* Исходный документ *
########

Будучи на положении обыкновенного рабочего, я часто слышал на многочисленных митингах бесконечные речи различных комвельмож. Под влиянием красивых их слов от умиления можно было расплакаться, — так уж они заботились о народе.

 

Потом я констатировал, что все это было показное, дурачили просто людям головы.

 

Мне очень часто приходилось обслуживать коммунистическую сметанку при выпивках, а иногда и самому участвовать в этих выпивках. Представьте себе, что эти люди, выпивши, о ином другом почти и не говорили, кроме еды. Весь интерес их заключался в том — как, что и где лучше — подешевке, а чаще по блату, получить что либо из съестного.

 

Странно было постоянно слушать из уст «борцов» за высокие идеи, сугубо мещанские разговоры и, порой, совсем воровские комбинации. Одним словом, их внутренний интерес, в действительности, был чрезвычайно узок и в высшей степени эгоистичен, все сводилось к собственному их желудку, к собственной шкуре.

 

На основании длительных наблюдший я утверждаю, что поголовно все коммунистические заправилы в СССР — жулики, хамы и обманщики. Коммунистическая идея для них является ни больше — ни меньше, как средство пожить в свое удовольствие, но отнюдь не целью их жизни.

########

* Исходные данные *
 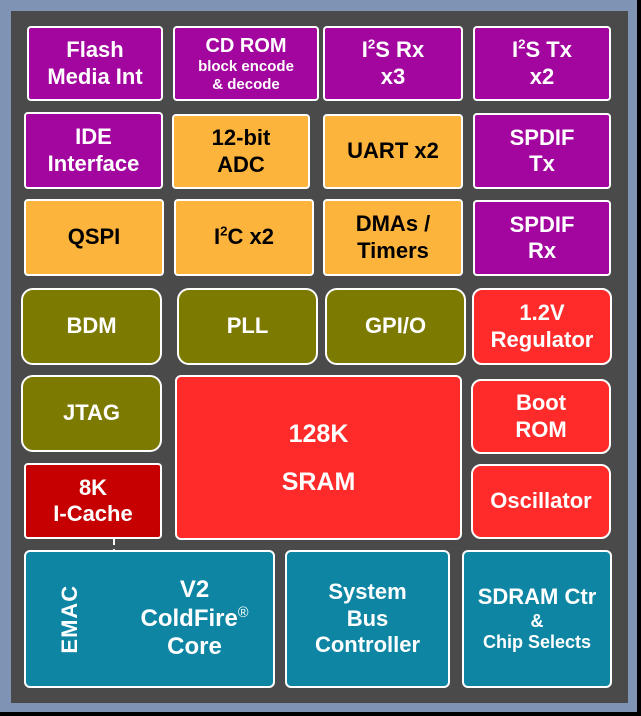 I want to click on block-label: Chip Selects, so click(x=537, y=642).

########

* Задачи для решения *
• 1. Верни дословно отрывок из текста о коммунистических заправилах: всё, начиная со слов «Потом я констатировал, что» и до слов «либо из съестного.» включительно.
• 2. Напиши продолжение текста о коммунистических заправилах, начав сразу после его последнего предложения.
Этот материал существует отдельно от текста о коммунистических заправилах и к нему не относится.

* Ответы по заданиям *
• 1.
Потом я констатировал, что все это было показное, дурачили просто людям головы.

 

Мне очень часто приходилось обслуживать коммунистическую сметанку при выпивках, а иногда и самому участвовать в этих выпивках. Представьте себе, что эти люди, выпивши, о ином другом почти и не говорили, кроме еды. Весь интерес их заключался в том — как, что и где лучше — подешевке, а чаще по блату, получить что либо из съестного.

• 2.
 

Народу говорят и приказывают одно, а сами проделывают как раз то, за что простых смертных расстреливают.

 

Например, такой случай. В голодные годы было почти невозможно достать сахар, рис, крупу и другие «советские деликатесы». Эти товары были лишь в госмагазинах, распределителях для железнодорожных служащих, для работников из ГПУ, партийных работников и т. д. Вели очень точный учет, выдавались эти съестные продукты в незначительном количестве по провиантным карточкам. Простому смертному гражданину эти товары совершенно нельзя было достать.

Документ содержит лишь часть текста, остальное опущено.